(Dataset entries)

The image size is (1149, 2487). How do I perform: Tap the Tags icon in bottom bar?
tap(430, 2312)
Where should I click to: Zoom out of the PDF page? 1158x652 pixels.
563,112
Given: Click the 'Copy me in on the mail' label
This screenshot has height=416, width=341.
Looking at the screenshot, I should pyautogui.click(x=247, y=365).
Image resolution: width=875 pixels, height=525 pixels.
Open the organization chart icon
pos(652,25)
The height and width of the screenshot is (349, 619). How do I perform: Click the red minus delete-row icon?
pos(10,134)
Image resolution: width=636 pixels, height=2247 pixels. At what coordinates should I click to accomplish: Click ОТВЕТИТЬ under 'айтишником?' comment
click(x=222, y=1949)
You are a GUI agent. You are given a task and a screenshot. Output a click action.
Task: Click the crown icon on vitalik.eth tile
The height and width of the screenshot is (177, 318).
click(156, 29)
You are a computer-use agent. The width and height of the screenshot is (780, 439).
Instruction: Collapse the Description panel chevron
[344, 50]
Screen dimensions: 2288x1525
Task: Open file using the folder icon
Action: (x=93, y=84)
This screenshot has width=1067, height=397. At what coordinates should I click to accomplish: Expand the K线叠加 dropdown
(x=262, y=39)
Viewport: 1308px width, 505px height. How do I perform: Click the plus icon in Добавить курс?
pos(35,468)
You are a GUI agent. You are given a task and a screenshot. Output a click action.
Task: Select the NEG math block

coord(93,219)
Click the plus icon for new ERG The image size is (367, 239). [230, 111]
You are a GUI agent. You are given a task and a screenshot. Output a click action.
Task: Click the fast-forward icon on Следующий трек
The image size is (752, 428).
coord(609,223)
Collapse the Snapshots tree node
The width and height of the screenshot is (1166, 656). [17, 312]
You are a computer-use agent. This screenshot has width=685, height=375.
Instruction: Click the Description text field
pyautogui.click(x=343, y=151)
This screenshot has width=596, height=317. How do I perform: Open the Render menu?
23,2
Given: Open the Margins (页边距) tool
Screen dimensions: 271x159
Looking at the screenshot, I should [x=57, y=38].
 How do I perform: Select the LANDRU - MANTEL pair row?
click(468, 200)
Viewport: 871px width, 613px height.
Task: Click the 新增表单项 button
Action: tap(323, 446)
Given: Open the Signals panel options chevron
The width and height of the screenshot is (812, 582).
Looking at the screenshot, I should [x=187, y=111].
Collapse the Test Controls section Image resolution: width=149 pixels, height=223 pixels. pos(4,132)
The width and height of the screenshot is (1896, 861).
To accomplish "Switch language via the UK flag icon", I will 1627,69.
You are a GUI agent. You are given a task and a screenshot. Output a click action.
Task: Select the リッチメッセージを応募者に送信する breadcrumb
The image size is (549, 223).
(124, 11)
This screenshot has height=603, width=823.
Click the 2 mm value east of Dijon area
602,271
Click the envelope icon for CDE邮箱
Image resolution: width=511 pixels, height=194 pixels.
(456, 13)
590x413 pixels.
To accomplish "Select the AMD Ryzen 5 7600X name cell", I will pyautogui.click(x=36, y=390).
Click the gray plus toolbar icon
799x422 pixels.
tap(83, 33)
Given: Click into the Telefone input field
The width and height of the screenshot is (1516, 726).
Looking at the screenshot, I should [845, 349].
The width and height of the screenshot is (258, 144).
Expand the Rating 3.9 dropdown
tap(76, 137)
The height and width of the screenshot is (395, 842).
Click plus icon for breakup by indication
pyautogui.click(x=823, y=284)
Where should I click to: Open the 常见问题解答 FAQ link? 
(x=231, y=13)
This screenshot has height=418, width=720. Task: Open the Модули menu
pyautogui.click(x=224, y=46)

* WORK REQUIRED: Each line in the data that holds the string "computer" must be returned.

* THE COMPLETED TASK:
You are a computer-use agent. The width and height of the screenshot is (780, 439).
You are a computer-use agent. This screenshot has width=685, height=375.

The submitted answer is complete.